Odisha, North AP, Chhattisgarh drenched as Cyclone ‘Daye’ weakens bl-premium-article-image

Vinson Kurian Updated - September 21, 2018 at 09:32 PM.

System weakens, set to become depression

As many as 774 people have died in incidents related to floods and rains. Image for representational purpose only

After crossing the South Odisha coast at midnight on Thursday, cyclone ‘Daye’ has weakened into a deep depression and is on course to weaken further as a depression.

The deep depression lay close to Raipur (Chhattisgarh) and about 240 km east of Nagpur (Vidarbha) on Friday evening as it prepared to enter the rest of Central and North-West India.

The 24 hours ending Friday morning saw heavy to extremely heavy rainfall (20 cm or more in 24 hrs) over Odisha with heavy to very heavy rainfall over North Andhra Pradesh and Chhattisgarh.

The deep depression is set to cause heavy to very heavy rainfall over Chhattisgarh and East Madhya Pradesh until Saturday and over Vidarbha on both Saturday and Sunday.

Heavy to very heavy rainfall is also forecast over North Konkan, North Madhya Maharashtra, West Madhya Pradesh, East Rajasthan and East Gujarat Saturday.

Meanwhile, a remnant of the deep depression (a low-pressure area) is seen as interacting with an itinerant western disturbance over North-West India, and trigger heavy rainfall from Sunday.

Heavy rain has been forecast for Haryana, Chandigarh, Delhi, Punjab, Himachal Pradesh, West Uttar Pradesh and Uttarakhand on Saturday.

Sunday and Monday should see rains scale up over these regions with isolated heavy to very heavy rainfall. Isolated extremely heavy rainfall is also likely over Himachal Pradesh and Uttarakhand.

Monsoon withdrawal

An extended forecast by the IMD, valid from September 26 to 28, said that fairly widespread to widespread rain would occur over North-East India, while it would be scattered to fairly widespread rainfall over the South Peninsula and East India.

Isolated rainfall likely over the rest of the country except over parts of Northwest India where dry weather is likely to prevail as the withdrawal of the monsoon resumes from West Rajasthan.

The rain over the South Peninsula will be the handiwork of south-westerly monsoon winds over the Arabian Sea becoming north-westerly to northerly as an anticyclone starts to build in the sea.

The anticyclone with clockwise winds suppresses the formation of clouds and effectively signals the end of the monsoon flows from the south-westerly direction and across the Equator.

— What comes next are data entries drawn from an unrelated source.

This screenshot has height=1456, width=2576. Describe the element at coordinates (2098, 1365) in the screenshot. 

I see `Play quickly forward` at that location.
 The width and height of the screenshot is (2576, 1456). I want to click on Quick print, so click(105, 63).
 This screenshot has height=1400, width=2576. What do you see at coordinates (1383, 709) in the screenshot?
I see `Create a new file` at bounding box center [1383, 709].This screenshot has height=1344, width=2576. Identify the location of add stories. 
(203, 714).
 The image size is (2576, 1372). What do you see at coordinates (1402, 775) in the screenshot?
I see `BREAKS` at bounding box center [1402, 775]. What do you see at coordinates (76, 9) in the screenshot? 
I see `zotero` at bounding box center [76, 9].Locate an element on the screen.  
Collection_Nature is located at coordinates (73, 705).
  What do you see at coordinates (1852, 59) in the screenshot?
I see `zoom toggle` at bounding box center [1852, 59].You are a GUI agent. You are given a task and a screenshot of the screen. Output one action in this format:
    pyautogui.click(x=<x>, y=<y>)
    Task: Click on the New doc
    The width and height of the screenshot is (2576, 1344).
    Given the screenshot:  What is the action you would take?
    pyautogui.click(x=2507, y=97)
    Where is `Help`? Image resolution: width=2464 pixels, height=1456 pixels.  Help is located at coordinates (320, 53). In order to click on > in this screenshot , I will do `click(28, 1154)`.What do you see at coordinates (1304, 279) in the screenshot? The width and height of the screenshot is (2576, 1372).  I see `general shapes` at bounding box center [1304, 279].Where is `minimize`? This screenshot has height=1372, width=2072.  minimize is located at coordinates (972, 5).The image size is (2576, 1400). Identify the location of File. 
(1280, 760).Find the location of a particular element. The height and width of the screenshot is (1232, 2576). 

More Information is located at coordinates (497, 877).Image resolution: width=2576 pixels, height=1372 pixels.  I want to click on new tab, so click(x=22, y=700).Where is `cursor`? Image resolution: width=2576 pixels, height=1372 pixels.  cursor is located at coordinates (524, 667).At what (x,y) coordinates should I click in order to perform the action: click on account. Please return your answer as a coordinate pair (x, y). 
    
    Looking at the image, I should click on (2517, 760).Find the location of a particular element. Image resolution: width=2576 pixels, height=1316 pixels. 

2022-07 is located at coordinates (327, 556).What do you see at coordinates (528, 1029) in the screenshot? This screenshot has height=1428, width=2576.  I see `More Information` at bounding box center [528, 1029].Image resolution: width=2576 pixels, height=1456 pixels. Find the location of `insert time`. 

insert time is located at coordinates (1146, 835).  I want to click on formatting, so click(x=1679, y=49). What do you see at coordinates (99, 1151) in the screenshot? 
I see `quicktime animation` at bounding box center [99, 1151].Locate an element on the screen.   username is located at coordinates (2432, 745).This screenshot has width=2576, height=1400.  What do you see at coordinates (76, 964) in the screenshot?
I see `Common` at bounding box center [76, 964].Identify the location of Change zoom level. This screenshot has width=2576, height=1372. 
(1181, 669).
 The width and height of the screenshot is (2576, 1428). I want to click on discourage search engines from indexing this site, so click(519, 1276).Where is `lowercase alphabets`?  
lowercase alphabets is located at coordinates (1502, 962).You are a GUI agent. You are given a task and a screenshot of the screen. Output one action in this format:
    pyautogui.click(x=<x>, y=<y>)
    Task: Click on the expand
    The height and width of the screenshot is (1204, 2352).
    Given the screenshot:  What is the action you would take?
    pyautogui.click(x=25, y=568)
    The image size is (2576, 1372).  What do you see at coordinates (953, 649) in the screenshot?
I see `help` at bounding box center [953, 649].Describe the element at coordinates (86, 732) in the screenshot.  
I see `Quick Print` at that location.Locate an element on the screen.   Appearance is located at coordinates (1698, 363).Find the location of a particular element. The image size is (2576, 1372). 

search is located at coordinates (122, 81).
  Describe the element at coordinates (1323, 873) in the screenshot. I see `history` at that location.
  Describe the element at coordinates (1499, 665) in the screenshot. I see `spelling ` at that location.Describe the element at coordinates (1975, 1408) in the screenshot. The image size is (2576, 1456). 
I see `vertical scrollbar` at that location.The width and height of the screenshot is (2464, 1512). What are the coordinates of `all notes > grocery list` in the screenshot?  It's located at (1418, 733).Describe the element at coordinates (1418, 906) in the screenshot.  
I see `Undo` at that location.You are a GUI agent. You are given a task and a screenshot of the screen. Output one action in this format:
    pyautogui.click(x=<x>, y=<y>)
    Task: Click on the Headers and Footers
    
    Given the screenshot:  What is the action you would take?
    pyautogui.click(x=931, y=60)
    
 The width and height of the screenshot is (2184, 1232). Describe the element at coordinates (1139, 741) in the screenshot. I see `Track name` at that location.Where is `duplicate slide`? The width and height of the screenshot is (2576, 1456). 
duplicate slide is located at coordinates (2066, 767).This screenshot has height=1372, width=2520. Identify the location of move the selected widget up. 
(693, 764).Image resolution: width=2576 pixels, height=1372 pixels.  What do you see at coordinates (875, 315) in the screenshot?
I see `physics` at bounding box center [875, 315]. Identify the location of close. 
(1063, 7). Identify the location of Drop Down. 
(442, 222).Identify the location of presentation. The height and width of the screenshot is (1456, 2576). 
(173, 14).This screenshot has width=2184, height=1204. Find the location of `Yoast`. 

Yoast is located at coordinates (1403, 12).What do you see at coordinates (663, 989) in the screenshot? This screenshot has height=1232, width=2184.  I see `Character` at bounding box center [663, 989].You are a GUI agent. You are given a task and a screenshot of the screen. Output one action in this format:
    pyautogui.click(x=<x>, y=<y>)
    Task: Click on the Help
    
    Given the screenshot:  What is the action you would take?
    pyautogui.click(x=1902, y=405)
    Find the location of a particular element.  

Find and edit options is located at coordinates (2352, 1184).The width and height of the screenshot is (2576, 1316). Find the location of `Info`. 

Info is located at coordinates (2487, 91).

In fact, the monsoon trough should start moving to the Southern Hemisphere, with the withdrawal of the monsoon over land (North-West, East and Central India) taking place in tandem.

In the process, some rains are expected to happen over disparate areas over land due mainly from localised wind pattern and convection.

More rain ahead

For instance, in the South Peninsula, the winds from the building anticyclone in the Arabian Sea are forecast to blow around the peninsular tip into the Bay of Bengal. Some of the flows will head from the Bay into Tamil Nadu and Kerala and form a loop forming a rain-friendly cyclonic circulation.

An IMD wind field forecast suggests that these would unsettle the lower atmosphere over the South Peninsula and trigger thundershowers.

According to the US National Centres of Environment Prediction, these rains are expected to concentrate to the south-western coast and adjoining interior from September 29 to October 7.

Konkan, Goa, Coastal Karnataka, Rayalaseema, Interior Tamil Nadu and most of Kerala are expected to benefit from these end-September and early-October rains.

Meanwhile, with less than 10 days to go for the end of the 2018 South-West monsoon (September 30 is the threshold), the all-India rain deficit remains at 10 per cent.

The deficits are concentrated in the North-West, East, North-East and the South Peninsula with Lakshadweep (-46 per cent) and Rayalaseema (-35 per cent) the worst affected.